EngineeringApr 3, 2026

Streaming vs Batch Processing: When to Use Which

10 min read·Tags: streaming, batch processing, kafka, apache flink, spark structured streaming, data engineering, real-time

Your fraud detection model fires 90 seconds after the transaction completes. By then, the money is gone. That's the wrong processing model for the wrong use case — and it's a mistake that happens more often than you'd think.

Choosing between streaming and batch processing isn't about which is technically superior. It's about matching the processing model to the latency requirement of your use case. Here's a clear framework for making that call.

TL;DR

Dimension	Batch	Streaming
Latency	Minutes to hours	Milliseconds to seconds
Throughput	Very high	Moderate (per-event overhead)
Complexity	Lower	Significantly higher
Cost	Lower (bursty compute)	Higher (always-on infra)
Fault tolerance	Rerun the job	Checkpointing, exactly-once semantics
Best for	Reports, ETL, ML training	Fraud detection, alerts, live dashboards

What Is Batch Processing?

Batch processing collects data over a period of time — an hour, a day, a week — and processes it all at once. The paradigm is simple: read a bounded dataset, transform it, write results.

Most data warehouses are built on batch. Your nightly dbt run, your weekly reporting pipeline, your monthly ML retraining job — these are all batch.

# PySpark batch job example — daily aggregation
from pyspark.sql import SparkSession
from pyspark.sql.functions import col, sum as spark_sum, to_date

spark = SparkSession.builder.appName("daily_orders").getOrCreate()

df = spark.read.parquet("s3://datalake/orders/date=2024-01-15/")

daily_summary = (
    df
    .groupBy(to_date(col("created_at")).alias("order_date"), col("region"))
    .agg(
        spark_sum("amount").alias("total_revenue"),
        spark_sum(col("amount") > 0).cast("long").alias("order_count")
    )
)

daily_summary.write.mode("overwrite").parquet("s3://datalake/daily_order_summary/date=2024-01-15/")

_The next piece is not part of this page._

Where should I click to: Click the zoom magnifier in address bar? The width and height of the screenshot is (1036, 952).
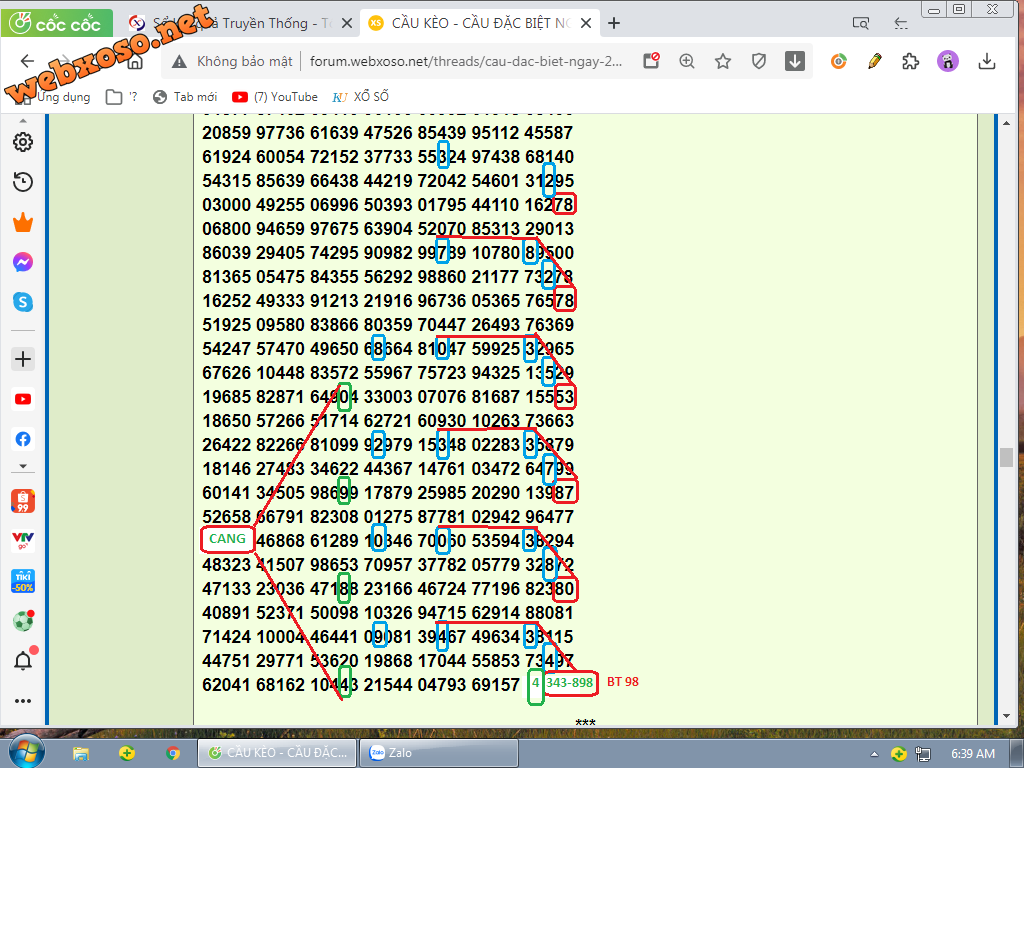pyautogui.click(x=687, y=62)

Batch is the right default. It's operationally simpler, cheaper to run, and easier to debug. The question is whether your use case can tolerate the latency.

What Is Streaming Processing?

Streaming processing treats data as an unbounded, continuous flow. Each event is processed as it arrives — or within a configurable time window.

The latency profile is fundamentally different: instead of "we'll know in 6 hours," you're in the range of milliseconds to a few seconds.

# PySpark Structured Streaming — real-time Kafka consumer
from pyspark.sql import SparkSession
from pyspark.sql.functions import from_json, col, window
from pyspark.sql.types import StructType, StringType, DoubleType, TimestampType

spark = SparkSession.builder.appName("fraud_alerts").getOrCreate()

schema = StructType() \
    .add("transaction_id", StringType()) \
    .add("user_id", StringType()) \
    .add("amount", DoubleType()) \
    .add("event_time", TimestampType())

raw = (
    spark.readStream
    .format("kafka")
    .option("kafka.bootstrap.servers", "broker:9092")
    .option("subscribe", "transactions")
    .load()
)

transactions = raw.select(from_json(col("value").cast("string"), schema).alias("data")).select("data.*")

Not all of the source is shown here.